Wanderer sehen sich in den Alpen vor allem während der Sommermonate immer öfter bedrohlichen Konfrontationen mit Rindern ausgesetzt. Bisweilen enden diese sogar im Krankenhaus. Allein im vergangenen Juni kam es auf Österreichs Almen zu drei Attacken von aggressiven Kühen gegen Touristen, die zum Teil erheblich verletzt wurden. In jedem Fall stellt sich die Frage, wer nun für den Schaden aufzukommen hat? Laut Allgemeinem Bürgerlichen Gesetz (ABG) hat der Tierhalter für die erforderliche Verwahrung oder Beaufsichtigung der Tiere zu sorgen. Die Praxis sieht freilich anders aus. Es gibt dazu zwei ? allerdings widersprüchliche Urteile ? beide vom Oberlandesgericht Innsbruck. Anfang der 90er Jahre wurde ein Osttiroler Bauer und Hüttenwirt zu 150.000 Schilling. Schmerzengeld verurteilt: Ein deutscher Tourist war mit dem Auto zu einer Almhütte gefahren. Als sich ein paar Rinder seinem Wagen näherten, versuchte der Urlauber das Vieh zu vertreiben. Dabei wurde der Mann umgestoßen und erlitt mehrere Knochenbrüche.

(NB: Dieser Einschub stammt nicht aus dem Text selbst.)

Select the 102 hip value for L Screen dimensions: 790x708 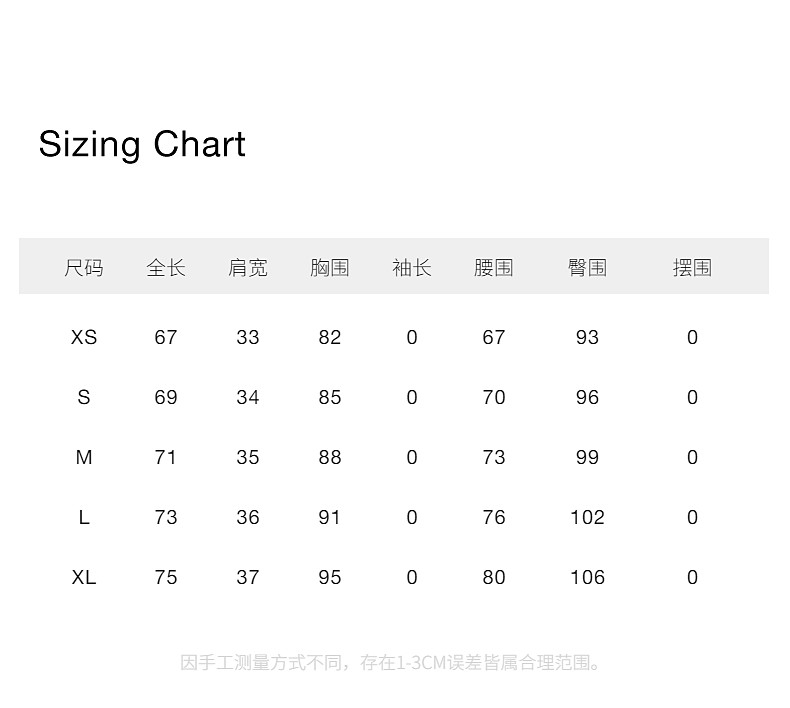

Laut dem Urteil des Oberlandesgericht Innsbruck müssen Vermieter von Almhütten (mit Zäunen) für eine Trennung zwischen Mensch und Tier sorgen. Mitte der 90er-Jahre folgte ein zweites - gänzlich anders lautendes - Urteil: Ein Aufenthalt auf einer Alm birgt das Risiko in sich, von einem Rind attackiert zu werden. Nicht einmal für einen ungehinderten Zugang zum Quartier ist zu sorgen ? Zäune seien für Bauern "weder zumutbar noch üblich."